И вдруг услышала отчаянный крик:
— Зелда, Зелда! Где ты, Зелда? Скорей иди сюда! Зелда вскочила и бросилась на кухню. Распахнув дверь, она увидела, что свекровь стоит у порога.
— Что случилось? Почему вы так кричите?
— Скорей, скорей! Погляди, какой пожар! — Зелда выбежала во двор.
На другом берегу ставка горели амбары с колхозным зерном, а немного выше, на косогоре, пылали две большие скирды сена. К. небу поднимался, клубясь, густой розовый дым.
— Чего ты стоишь? Спасать же надо! Скорее, беги на помощь! — накинулась на нее старуха.
— Спасать? Для кого? Для гитлеровцев, для фашистов? Ведь сами же и подожгли, нарочно… Ох-ох-ох… Вон, видите? — показала Зелда на плотину, по которой быстро шагали Хонця, Додя Бурлак и Триандалис. — Это они… Остальное тоже сейчас будут жечь.
— Боже милостивый, сами, своими руками… Жечь собственное, потом заработанное добро… Господи, лучше бы мне не дожить, — горько зарыдала свекровь.

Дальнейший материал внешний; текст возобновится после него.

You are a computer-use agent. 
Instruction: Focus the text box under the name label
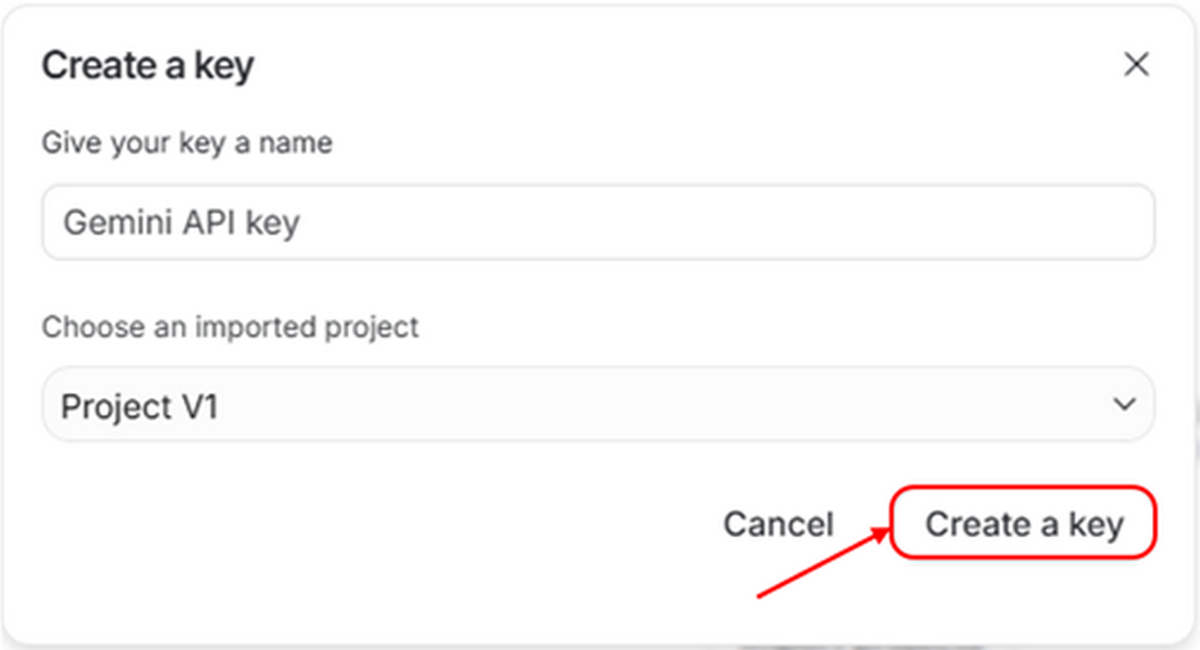pyautogui.click(x=598, y=222)
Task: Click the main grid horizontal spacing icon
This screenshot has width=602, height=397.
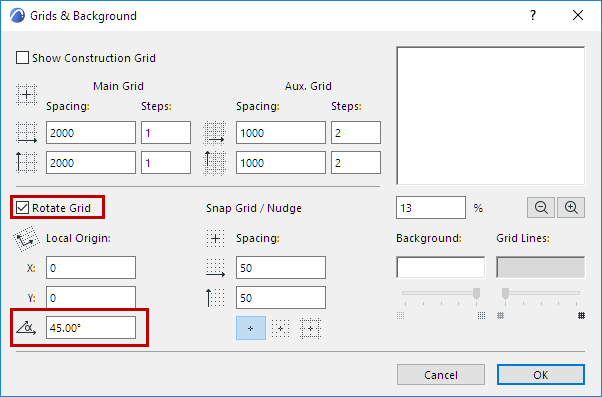Action: pos(26,133)
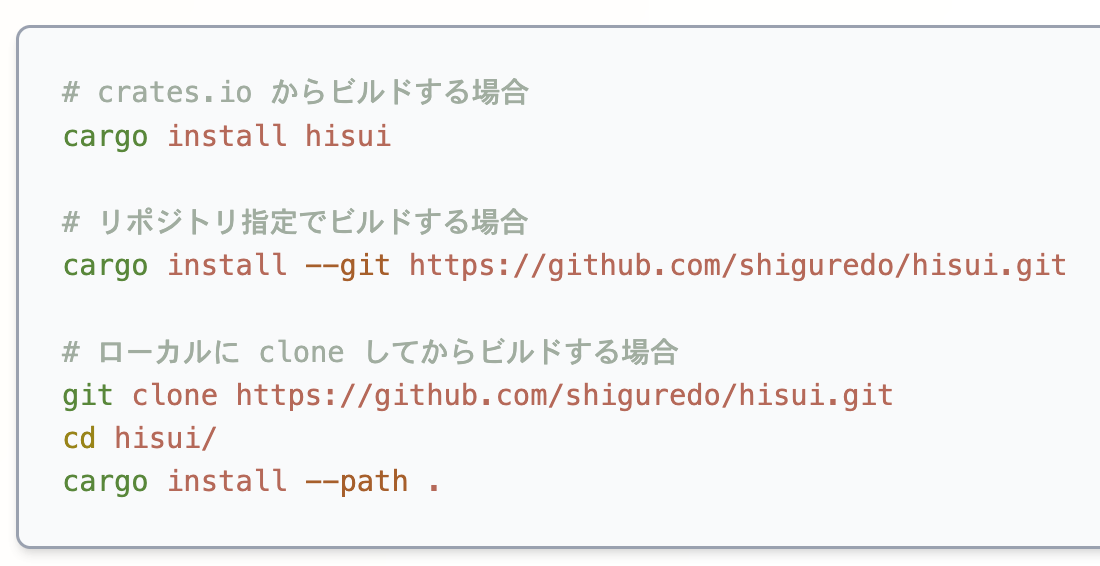Click 'cargo' in the '--git' command line
The height and width of the screenshot is (566, 1100).
[x=105, y=265]
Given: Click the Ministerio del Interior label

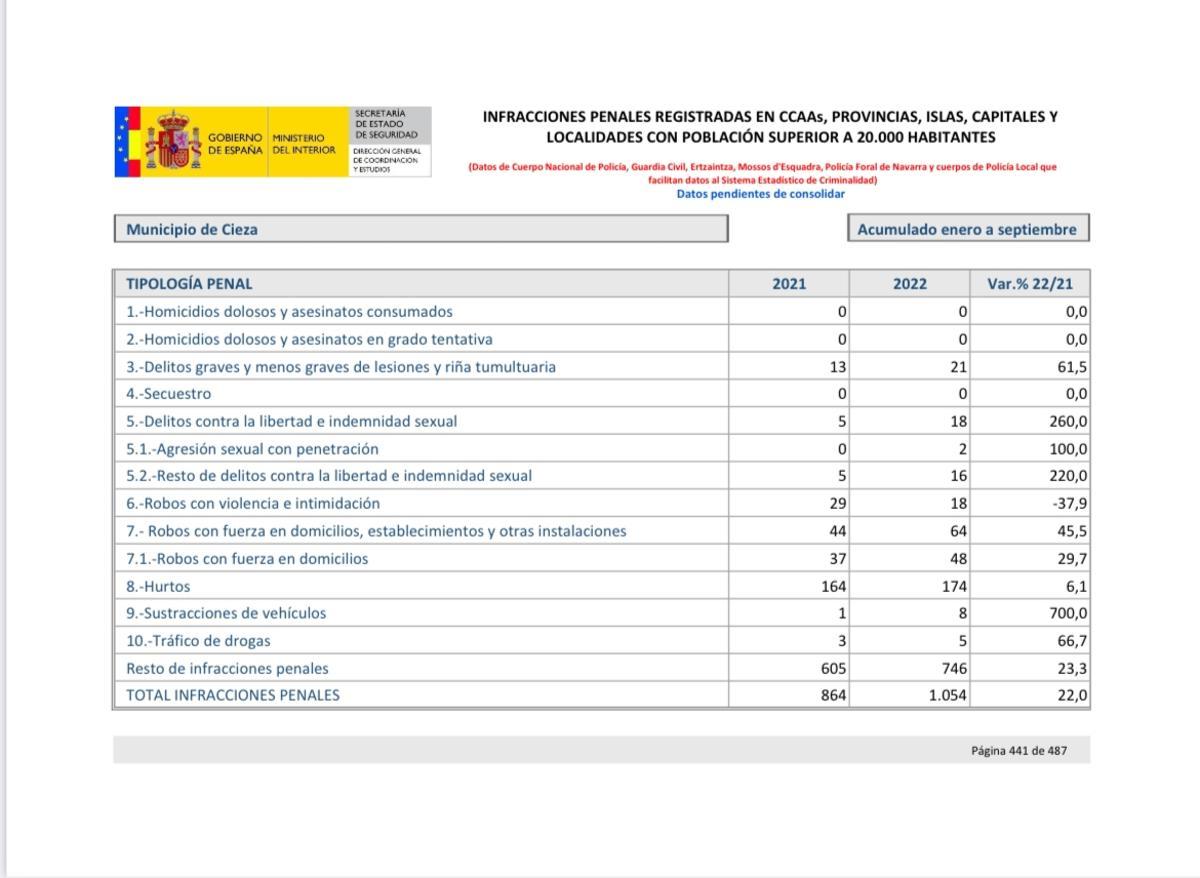Looking at the screenshot, I should 297,143.
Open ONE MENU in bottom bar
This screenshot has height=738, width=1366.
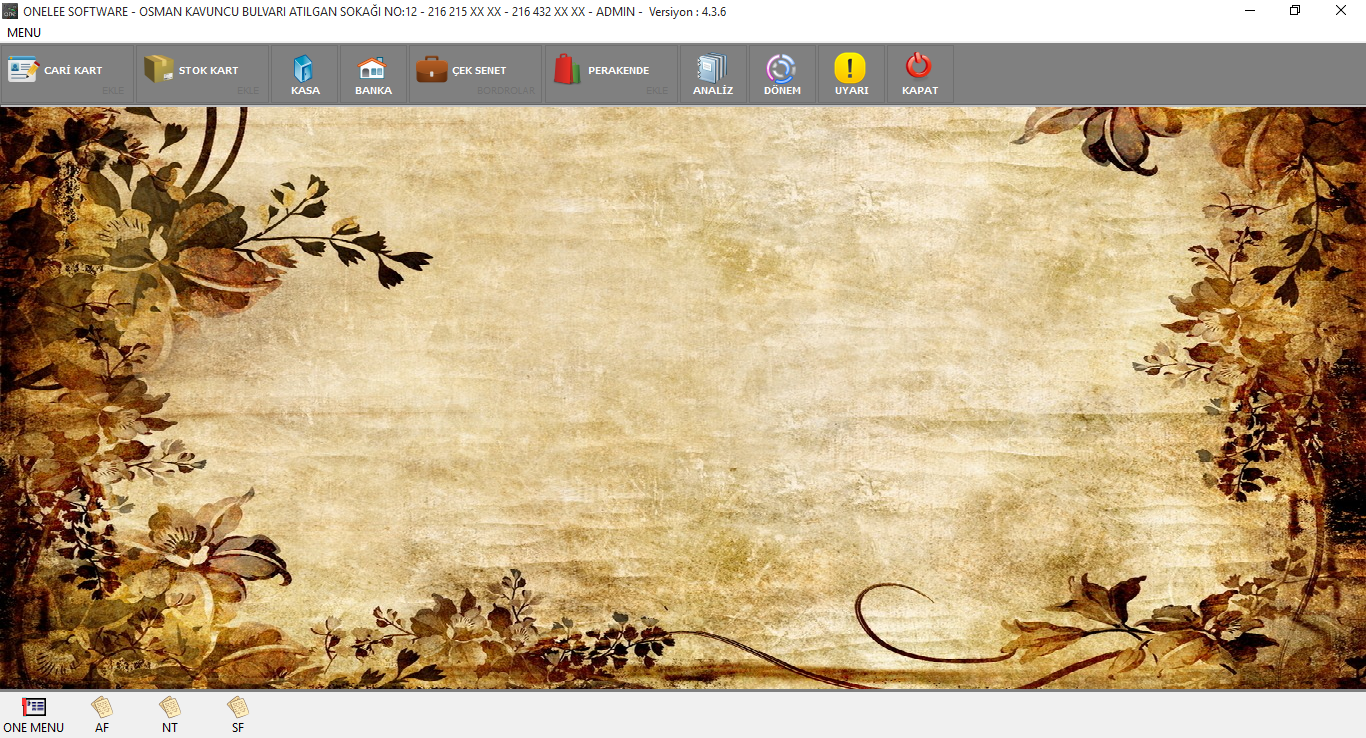34,715
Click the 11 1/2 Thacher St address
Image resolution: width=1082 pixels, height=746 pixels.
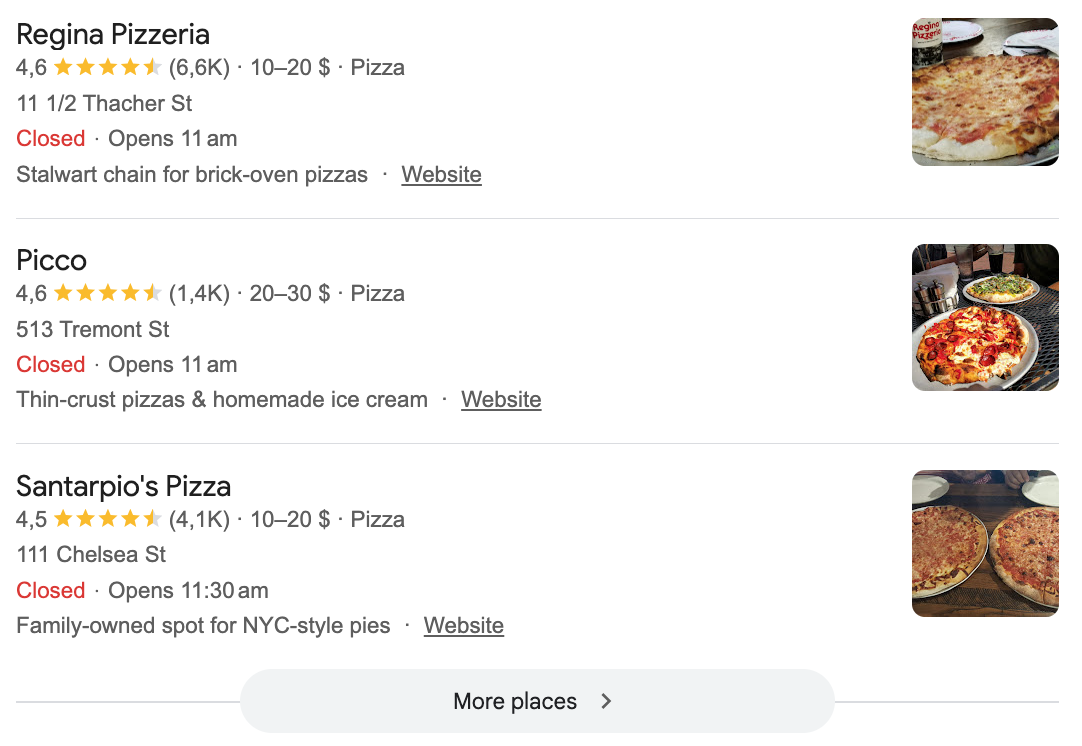tap(104, 104)
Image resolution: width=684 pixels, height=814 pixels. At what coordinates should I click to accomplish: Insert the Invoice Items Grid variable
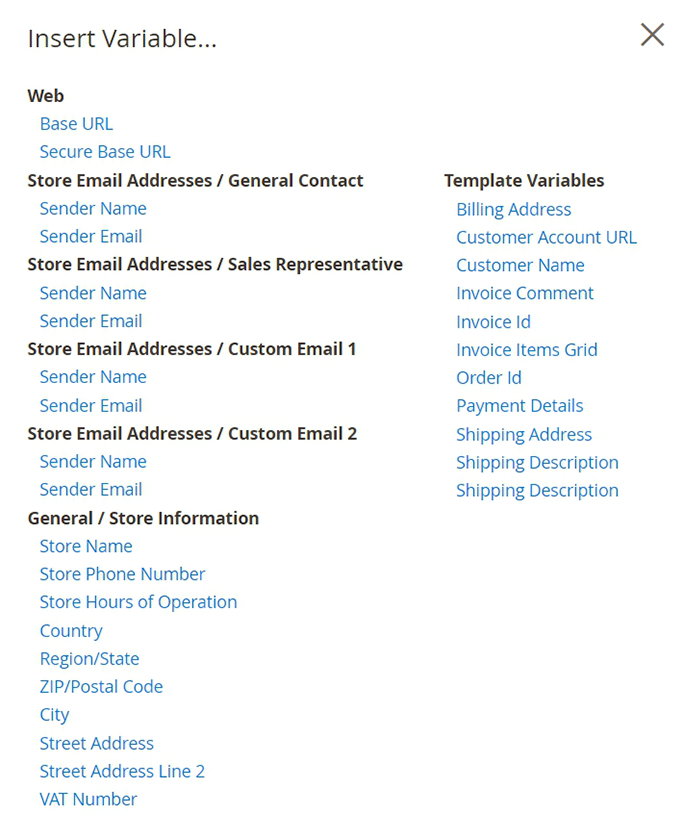point(527,350)
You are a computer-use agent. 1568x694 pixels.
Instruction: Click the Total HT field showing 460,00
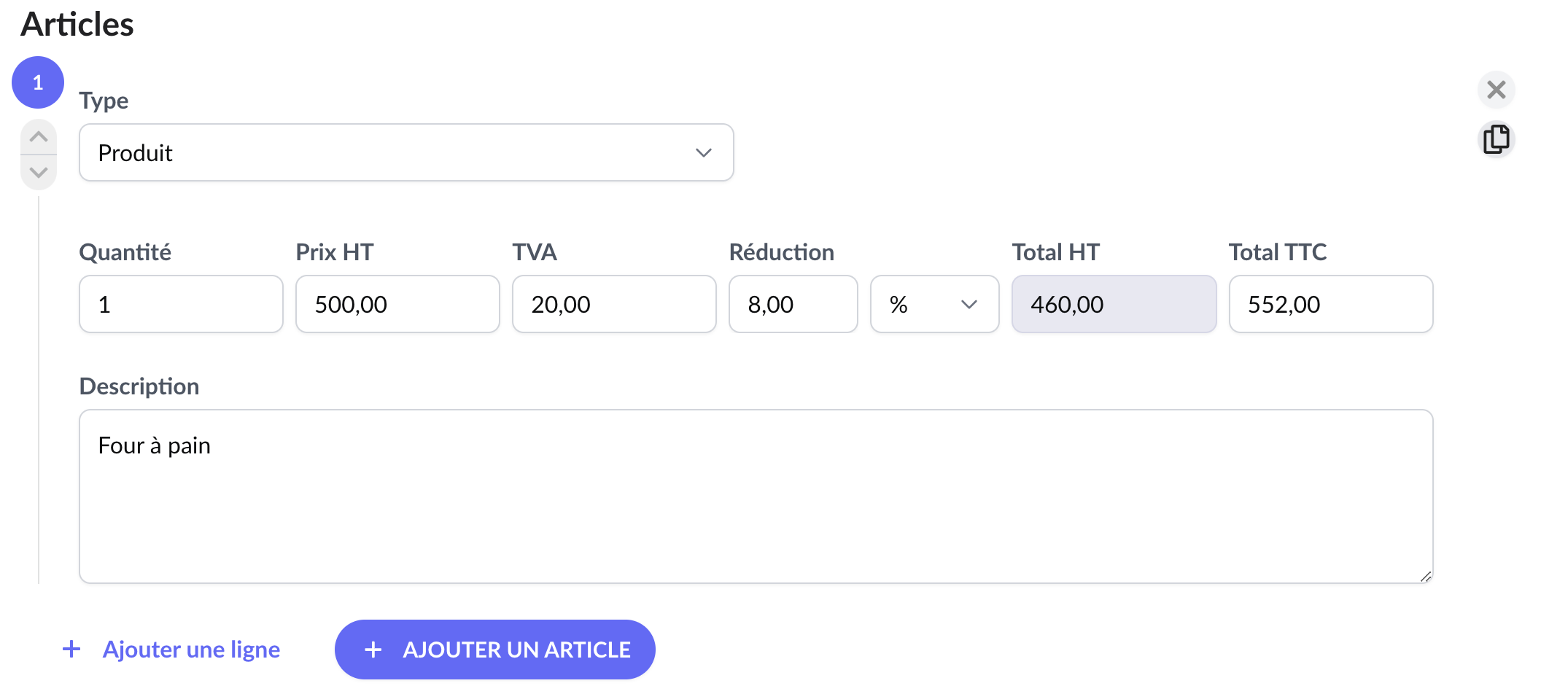(x=1114, y=304)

Между тем пожар разгорался все сильней. Небо побагровело, словно тоже было объято пожаром, редкие облака пылали пламенем. Во дворах испуганно лаяли собаки. По пыльной улице тарахтели возы, нагруженные кукурузой, которую спешно свозили к ставку и сбрасывали в воду. Возницы, злобно ругаясь, гнали коней, а за возами с криком бежала босая детвора. Среди запыленных, чумазых ребятишек Зелда разглядела Эстерку и Курта. Подойдя к калитке, она окликнула их. Дети неохотно остановились, переглянулись, потом побежали к ней.